• _Source records_:
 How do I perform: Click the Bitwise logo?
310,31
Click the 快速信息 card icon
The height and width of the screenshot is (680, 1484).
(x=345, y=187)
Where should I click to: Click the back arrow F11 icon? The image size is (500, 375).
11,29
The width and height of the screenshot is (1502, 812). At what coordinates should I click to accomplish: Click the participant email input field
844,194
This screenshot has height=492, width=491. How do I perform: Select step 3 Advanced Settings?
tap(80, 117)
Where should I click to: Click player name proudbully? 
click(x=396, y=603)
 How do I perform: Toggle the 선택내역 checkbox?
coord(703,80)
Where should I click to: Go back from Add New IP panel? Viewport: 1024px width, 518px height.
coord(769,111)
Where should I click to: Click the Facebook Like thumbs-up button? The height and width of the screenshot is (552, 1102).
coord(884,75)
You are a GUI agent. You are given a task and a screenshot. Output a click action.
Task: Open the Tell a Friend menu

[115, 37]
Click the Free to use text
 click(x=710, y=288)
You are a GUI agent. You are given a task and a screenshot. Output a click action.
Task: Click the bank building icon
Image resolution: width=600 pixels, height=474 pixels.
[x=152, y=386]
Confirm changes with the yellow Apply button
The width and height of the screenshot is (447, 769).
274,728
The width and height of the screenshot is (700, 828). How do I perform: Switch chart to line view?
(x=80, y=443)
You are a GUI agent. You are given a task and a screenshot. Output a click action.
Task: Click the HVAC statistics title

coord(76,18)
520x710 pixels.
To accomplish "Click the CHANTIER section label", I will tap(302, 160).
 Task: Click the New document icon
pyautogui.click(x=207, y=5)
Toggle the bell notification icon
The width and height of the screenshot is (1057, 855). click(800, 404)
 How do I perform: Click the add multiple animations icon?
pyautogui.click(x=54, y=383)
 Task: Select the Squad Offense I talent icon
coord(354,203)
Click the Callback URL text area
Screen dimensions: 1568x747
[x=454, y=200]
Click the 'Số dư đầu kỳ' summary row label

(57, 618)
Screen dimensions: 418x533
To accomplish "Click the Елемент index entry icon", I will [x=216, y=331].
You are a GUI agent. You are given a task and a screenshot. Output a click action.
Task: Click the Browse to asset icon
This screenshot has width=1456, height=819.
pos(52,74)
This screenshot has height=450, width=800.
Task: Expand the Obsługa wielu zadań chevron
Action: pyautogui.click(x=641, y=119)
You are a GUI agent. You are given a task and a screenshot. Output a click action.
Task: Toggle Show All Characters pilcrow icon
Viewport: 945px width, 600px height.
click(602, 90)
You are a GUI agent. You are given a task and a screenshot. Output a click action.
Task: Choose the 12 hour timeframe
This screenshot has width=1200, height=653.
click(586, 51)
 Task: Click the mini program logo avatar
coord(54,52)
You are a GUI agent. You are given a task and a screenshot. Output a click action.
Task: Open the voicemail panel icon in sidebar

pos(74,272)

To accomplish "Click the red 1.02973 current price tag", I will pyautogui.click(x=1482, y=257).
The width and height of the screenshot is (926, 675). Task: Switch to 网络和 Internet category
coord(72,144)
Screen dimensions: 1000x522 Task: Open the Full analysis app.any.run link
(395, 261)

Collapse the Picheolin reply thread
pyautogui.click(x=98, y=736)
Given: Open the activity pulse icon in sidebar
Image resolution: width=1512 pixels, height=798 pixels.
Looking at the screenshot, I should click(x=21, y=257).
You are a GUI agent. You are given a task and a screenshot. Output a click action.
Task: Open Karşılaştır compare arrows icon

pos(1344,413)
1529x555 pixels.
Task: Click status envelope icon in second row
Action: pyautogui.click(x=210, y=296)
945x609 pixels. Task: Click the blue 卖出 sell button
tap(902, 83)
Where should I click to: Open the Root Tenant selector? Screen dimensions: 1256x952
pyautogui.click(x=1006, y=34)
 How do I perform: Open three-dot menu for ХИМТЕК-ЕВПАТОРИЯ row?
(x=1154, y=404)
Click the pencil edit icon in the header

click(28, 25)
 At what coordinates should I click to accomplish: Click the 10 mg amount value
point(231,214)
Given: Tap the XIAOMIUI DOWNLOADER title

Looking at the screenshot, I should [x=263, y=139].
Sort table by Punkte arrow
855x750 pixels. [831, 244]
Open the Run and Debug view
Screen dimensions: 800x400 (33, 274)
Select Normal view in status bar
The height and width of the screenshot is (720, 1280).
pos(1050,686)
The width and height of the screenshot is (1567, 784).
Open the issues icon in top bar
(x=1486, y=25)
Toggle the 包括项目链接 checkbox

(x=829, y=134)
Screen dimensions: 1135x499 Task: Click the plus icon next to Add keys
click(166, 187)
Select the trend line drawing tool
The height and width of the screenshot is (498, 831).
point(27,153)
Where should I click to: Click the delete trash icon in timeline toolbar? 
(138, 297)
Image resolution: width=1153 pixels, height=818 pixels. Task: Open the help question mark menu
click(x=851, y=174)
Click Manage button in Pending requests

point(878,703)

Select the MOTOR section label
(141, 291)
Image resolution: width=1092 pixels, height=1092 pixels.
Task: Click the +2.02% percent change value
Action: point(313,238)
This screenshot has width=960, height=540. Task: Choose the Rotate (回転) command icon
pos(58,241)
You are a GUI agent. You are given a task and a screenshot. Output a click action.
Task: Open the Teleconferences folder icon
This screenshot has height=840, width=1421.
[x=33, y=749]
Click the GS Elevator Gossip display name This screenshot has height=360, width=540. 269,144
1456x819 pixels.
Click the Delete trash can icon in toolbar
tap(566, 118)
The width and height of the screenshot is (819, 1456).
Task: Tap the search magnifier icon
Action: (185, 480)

• _What is needed_: Find the line with "Click the GS" in the entries above. Retype it and each line after it, exactly, through the line with "1456x819 pixels.", and stop there.

• _Output below_:
Click the GS Elevator Gossip display name This screenshot has height=360, width=540. 269,144
1456x819 pixels.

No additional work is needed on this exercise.